* **ASSIGNED TASK**: Each record below should be given again exactly as it reads.

Records contained in a dataset
--- --- ---

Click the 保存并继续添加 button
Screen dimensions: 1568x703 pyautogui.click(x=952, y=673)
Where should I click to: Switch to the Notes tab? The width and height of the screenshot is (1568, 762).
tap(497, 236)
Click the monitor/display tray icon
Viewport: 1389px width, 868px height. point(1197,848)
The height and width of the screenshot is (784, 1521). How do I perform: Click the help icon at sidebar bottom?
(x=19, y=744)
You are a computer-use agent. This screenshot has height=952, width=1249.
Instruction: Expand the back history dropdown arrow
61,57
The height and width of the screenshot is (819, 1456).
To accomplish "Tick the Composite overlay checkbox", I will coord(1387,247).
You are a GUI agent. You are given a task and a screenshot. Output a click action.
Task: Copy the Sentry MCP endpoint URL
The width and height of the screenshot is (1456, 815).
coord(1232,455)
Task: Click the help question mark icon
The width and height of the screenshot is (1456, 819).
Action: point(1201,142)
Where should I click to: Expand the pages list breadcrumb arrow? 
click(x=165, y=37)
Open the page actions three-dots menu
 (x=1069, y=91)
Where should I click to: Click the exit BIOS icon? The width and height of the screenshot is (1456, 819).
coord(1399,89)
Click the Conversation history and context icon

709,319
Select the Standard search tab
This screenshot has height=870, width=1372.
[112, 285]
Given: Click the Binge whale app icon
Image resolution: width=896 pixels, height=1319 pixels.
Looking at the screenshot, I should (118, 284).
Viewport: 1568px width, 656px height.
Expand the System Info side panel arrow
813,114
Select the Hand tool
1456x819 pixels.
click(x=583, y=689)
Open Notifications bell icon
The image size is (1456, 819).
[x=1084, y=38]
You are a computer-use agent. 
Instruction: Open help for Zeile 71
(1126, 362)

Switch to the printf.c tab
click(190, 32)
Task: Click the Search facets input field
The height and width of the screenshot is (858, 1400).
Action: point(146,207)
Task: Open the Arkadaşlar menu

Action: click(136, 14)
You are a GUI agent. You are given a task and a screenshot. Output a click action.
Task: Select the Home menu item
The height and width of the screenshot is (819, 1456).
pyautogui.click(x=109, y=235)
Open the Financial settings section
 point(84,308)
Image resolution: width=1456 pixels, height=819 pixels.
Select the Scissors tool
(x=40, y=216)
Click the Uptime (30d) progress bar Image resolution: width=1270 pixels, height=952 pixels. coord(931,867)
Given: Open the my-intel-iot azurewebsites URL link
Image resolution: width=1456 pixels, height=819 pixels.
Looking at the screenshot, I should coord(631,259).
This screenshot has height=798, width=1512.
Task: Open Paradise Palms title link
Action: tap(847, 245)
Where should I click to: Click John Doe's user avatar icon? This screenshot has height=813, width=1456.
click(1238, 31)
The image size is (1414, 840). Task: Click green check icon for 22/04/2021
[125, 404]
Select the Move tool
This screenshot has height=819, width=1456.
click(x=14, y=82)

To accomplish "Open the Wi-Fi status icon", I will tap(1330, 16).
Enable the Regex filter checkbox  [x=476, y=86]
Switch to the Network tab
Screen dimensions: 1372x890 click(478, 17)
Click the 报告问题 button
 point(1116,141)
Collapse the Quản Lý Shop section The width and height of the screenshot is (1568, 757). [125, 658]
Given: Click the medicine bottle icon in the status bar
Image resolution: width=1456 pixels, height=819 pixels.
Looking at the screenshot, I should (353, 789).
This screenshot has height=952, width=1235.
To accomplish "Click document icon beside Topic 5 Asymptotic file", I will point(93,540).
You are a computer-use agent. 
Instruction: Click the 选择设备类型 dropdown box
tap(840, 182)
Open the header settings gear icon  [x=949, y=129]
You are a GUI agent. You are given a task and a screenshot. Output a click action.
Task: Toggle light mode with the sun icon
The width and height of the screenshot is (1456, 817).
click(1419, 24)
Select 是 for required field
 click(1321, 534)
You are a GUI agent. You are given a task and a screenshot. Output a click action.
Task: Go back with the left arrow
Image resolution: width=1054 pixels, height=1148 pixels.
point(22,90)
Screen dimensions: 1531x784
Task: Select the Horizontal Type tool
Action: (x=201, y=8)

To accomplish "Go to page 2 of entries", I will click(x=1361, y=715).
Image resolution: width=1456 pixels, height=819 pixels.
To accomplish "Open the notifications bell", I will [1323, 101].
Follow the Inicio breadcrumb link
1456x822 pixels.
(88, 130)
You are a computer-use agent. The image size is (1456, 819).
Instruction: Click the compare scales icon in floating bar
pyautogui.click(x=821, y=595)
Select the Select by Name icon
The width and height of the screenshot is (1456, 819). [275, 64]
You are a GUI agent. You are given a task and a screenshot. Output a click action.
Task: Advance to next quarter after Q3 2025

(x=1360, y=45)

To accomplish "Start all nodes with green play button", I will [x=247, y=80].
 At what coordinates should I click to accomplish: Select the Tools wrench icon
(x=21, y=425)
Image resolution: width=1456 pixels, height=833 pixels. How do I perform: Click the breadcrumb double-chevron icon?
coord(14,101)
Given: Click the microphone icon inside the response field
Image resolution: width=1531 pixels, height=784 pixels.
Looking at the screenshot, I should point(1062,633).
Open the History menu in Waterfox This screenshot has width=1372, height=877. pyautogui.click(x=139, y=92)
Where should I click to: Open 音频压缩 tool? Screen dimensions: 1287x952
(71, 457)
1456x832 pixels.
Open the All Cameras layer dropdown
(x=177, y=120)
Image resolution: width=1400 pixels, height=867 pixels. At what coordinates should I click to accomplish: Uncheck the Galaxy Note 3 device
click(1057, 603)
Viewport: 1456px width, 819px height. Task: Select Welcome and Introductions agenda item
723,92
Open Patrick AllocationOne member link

--- --- ---

* **SOLUTION FOR THIS EXERCISE**:
Click the 保存并继续添加 button
Screen dimensions: 1568x703 pyautogui.click(x=952, y=673)
Where should I click to: Switch to the Notes tab? The width and height of the screenshot is (1568, 762).
tap(497, 236)
Click the monitor/display tray icon
Viewport: 1389px width, 868px height. point(1197,848)
The height and width of the screenshot is (784, 1521). How do I perform: Click the help icon at sidebar bottom?
(x=19, y=744)
You are a computer-use agent. This screenshot has height=952, width=1249.
Instruction: Expand the back history dropdown arrow
61,57
The height and width of the screenshot is (819, 1456).
To accomplish "Tick the Composite overlay checkbox", I will coord(1387,247).
You are a GUI agent. You are given a task and a screenshot. Output a click action.
Task: Copy the Sentry MCP endpoint URL
The width and height of the screenshot is (1456, 815).
coord(1232,455)
Task: Click the help question mark icon
The width and height of the screenshot is (1456, 819).
Action: point(1201,142)
Where should I click to: Expand the pages list breadcrumb arrow? 
click(x=165, y=37)
Open the page actions three-dots menu
 (x=1069, y=91)
Where should I click to: Click the exit BIOS icon? The width and height of the screenshot is (1456, 819).
coord(1399,89)
Click the Conversation history and context icon

709,319
Select the Standard search tab
This screenshot has height=870, width=1372.
[112, 285]
Given: Click the Binge whale app icon
Image resolution: width=896 pixels, height=1319 pixels.
Looking at the screenshot, I should (118, 284).
Viewport: 1568px width, 656px height.
Expand the System Info side panel arrow
813,114
Select the Hand tool
1456x819 pixels.
click(x=583, y=689)
Open Notifications bell icon
The image size is (1456, 819).
[x=1084, y=38]
You are a computer-use agent. 
Instruction: Open help for Zeile 71
(1126, 362)

Switch to the printf.c tab
click(190, 32)
Task: Click the Search facets input field
The height and width of the screenshot is (858, 1400).
Action: point(146,207)
Task: Open the Arkadaşlar menu

Action: click(136, 14)
You are a GUI agent. You are given a task and a screenshot. Output a click action.
Task: Select the Home menu item
The height and width of the screenshot is (819, 1456).
pyautogui.click(x=109, y=235)
Open the Financial settings section
 point(84,308)
Image resolution: width=1456 pixels, height=819 pixels.
Select the Scissors tool
(x=40, y=216)
Click the Uptime (30d) progress bar Image resolution: width=1270 pixels, height=952 pixels. coord(931,867)
Given: Open the my-intel-iot azurewebsites URL link
Image resolution: width=1456 pixels, height=819 pixels.
Looking at the screenshot, I should coord(631,259).
This screenshot has height=798, width=1512.
Task: Open Paradise Palms title link
Action: tap(847, 245)
Where should I click to: Click John Doe's user avatar icon? This screenshot has height=813, width=1456.
click(1238, 31)
The image size is (1414, 840). Task: Click green check icon for 22/04/2021
[125, 404]
Select the Move tool
This screenshot has height=819, width=1456.
click(x=14, y=82)

To accomplish "Open the Wi-Fi status icon", I will tap(1330, 16).
Enable the Regex filter checkbox  [x=476, y=86]
Switch to the Network tab
Screen dimensions: 1372x890 click(478, 17)
Click the 报告问题 button
 point(1116,141)
Collapse the Quản Lý Shop section The width and height of the screenshot is (1568, 757). [125, 658]
Given: Click the medicine bottle icon in the status bar
Image resolution: width=1456 pixels, height=819 pixels.
Looking at the screenshot, I should (353, 789).
This screenshot has height=952, width=1235.
To accomplish "Click document icon beside Topic 5 Asymptotic file", I will point(93,540).
You are a computer-use agent. 
Instruction: Click the 选择设备类型 dropdown box
tap(840, 182)
Open the header settings gear icon  [x=949, y=129]
You are a GUI agent. You are given a task and a screenshot. Output a click action.
Task: Toggle light mode with the sun icon
The width and height of the screenshot is (1456, 817).
click(1419, 24)
Select 是 for required field
 click(1321, 534)
You are a GUI agent. You are given a task and a screenshot. Output a click action.
Task: Go back with the left arrow
Image resolution: width=1054 pixels, height=1148 pixels.
point(22,90)
Screen dimensions: 1531x784
Task: Select the Horizontal Type tool
Action: (x=201, y=8)

To accomplish "Go to page 2 of entries", I will click(x=1361, y=715).
Image resolution: width=1456 pixels, height=819 pixels.
To accomplish "Open the notifications bell", I will [1323, 101].
Follow the Inicio breadcrumb link
1456x822 pixels.
(88, 130)
You are a computer-use agent. The image size is (1456, 819).
Instruction: Click the compare scales icon in floating bar
pyautogui.click(x=821, y=595)
Select the Select by Name icon
The width and height of the screenshot is (1456, 819). [275, 64]
You are a GUI agent. You are given a task and a screenshot. Output a click action.
Task: Advance to next quarter after Q3 2025

(x=1360, y=45)

To accomplish "Start all nodes with green play button", I will [x=247, y=80].
 At what coordinates should I click to accomplish: Select the Tools wrench icon
(x=21, y=425)
Image resolution: width=1456 pixels, height=833 pixels. How do I perform: Click the breadcrumb double-chevron icon?
coord(14,101)
Given: Click the microphone icon inside the response field
Image resolution: width=1531 pixels, height=784 pixels.
Looking at the screenshot, I should point(1062,633).
Open the History menu in Waterfox This screenshot has width=1372, height=877. pyautogui.click(x=139, y=92)
Where should I click to: Open 音频压缩 tool? Screen dimensions: 1287x952
(71, 457)
1456x832 pixels.
Open the All Cameras layer dropdown
(x=177, y=120)
Image resolution: width=1400 pixels, height=867 pixels. At what coordinates should I click to accomplish: Uncheck the Galaxy Note 3 device
click(1057, 603)
Viewport: 1456px width, 819px height. Task: Select Welcome and Introductions agenda item
723,92
Open Patrick AllocationOne member link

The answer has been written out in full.